Defensives remain on the defensive in 2018

Defensives remain on the defensive in 2018
February 27, 2018
Defensives remain on the defensive in 2018

Part of the reason why many western indices have defied gravity over the past year is the support provided through capital distribution. The UK saw double-digit growth in the dividend payout, even when special dividends and currency effects are disregarded. This was partly due to the domestic weighting towards resource stocks, as the recovery in commodity prices fed through to a step-up in dividend payments. With prices for copper, a general bellwether for the extractive industries, forecast to contract by around a fifth through 2018, there will be no comparable shot-in-the-arm this time around, although shareholder returns in the financial sector are likely to ratchet up if interest rates start to rise.

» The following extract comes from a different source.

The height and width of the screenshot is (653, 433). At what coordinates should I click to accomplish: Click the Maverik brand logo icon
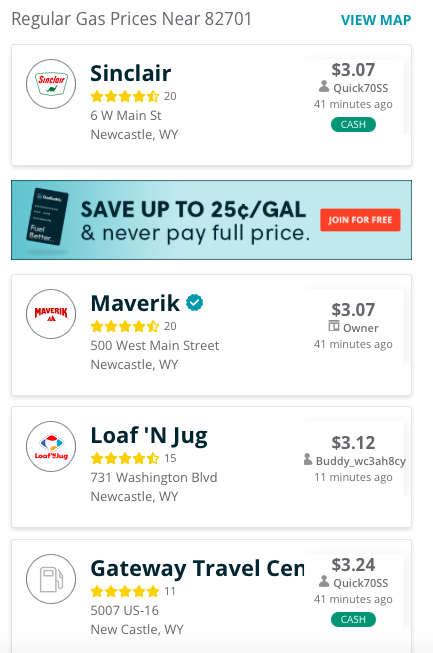tap(51, 314)
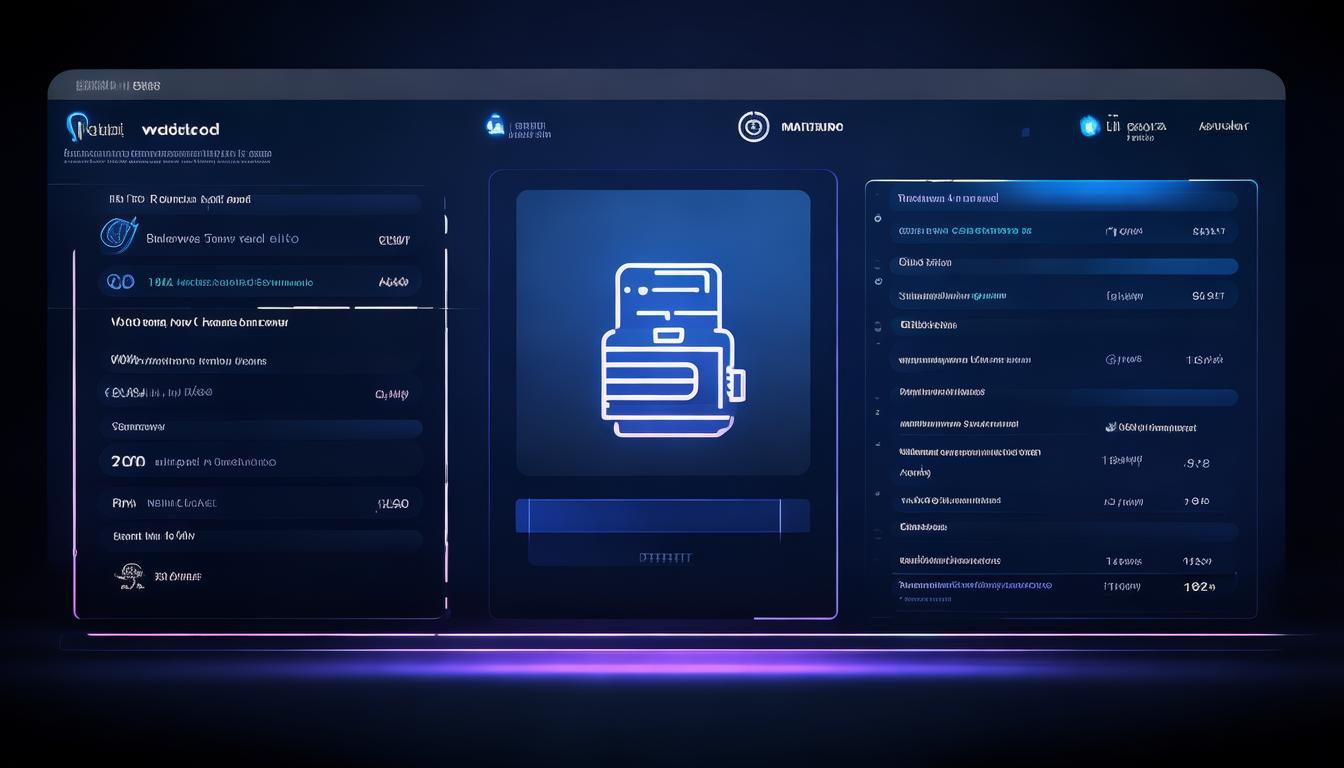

Analysts at Deutsche Bank thought there was a possibility that Royal Bank of Scotland (RBS) might reinstate its dividend, but an impending hit from the US Department of Justice (DoJ) seems to have put paid to that notion, at least temporarily. RBS, which has been in the dock over allegations of mis-sold mortgage-backed securities, is in good company with the likes of Deutsche Bank, Bank of America and Credit Suisse all feeling the wrath of regulators on that score.

We may never know the full extent of the possible contagion from the scandal, partly because of the difficulty in quantifying the risk for the market in related credit default swaps, but the aggregate fines and compensation payments levied on the banks over the past decade are simply eye-watering. Last year, data collated by the CCP Research Foundation showed that 20 of the world’s biggest banks were on the hook for £264bn through 2012-16 – a one-third increase over the preceding five-year period. Estimates differ, but it’s thought that the main UK banks have had to allocate around 10 per cent of revenues to atone for their transgressions in recent years. Even Lloyds Banking (LLOY), which hiked its annual dividend by a fifth on improved capital generation, was forced to increase the provision for PPI costs by a further £1.65bn in 2017 – when will it all end?

Anyway, the point is that while results from the main four high-street banks were something of a curate’s egg, we can say that income prospects for the sector have certainly improved. (News reaches us that Bank of Ireland plans to pay a dividend of 11.5¢ per share in its first payment to investors in a decade even as underlying profits flatlined). A recovery in the banking payout ratio would obviously prove beneficial to income seekers, but the Charles Stanley research reveals that consensus expectations have the FTSE 100 registering earnings growth of 8 per cent this year, with energy, technology and telecoms the likely best performers, while healthcare and utilities are expected to experience an earnings decline.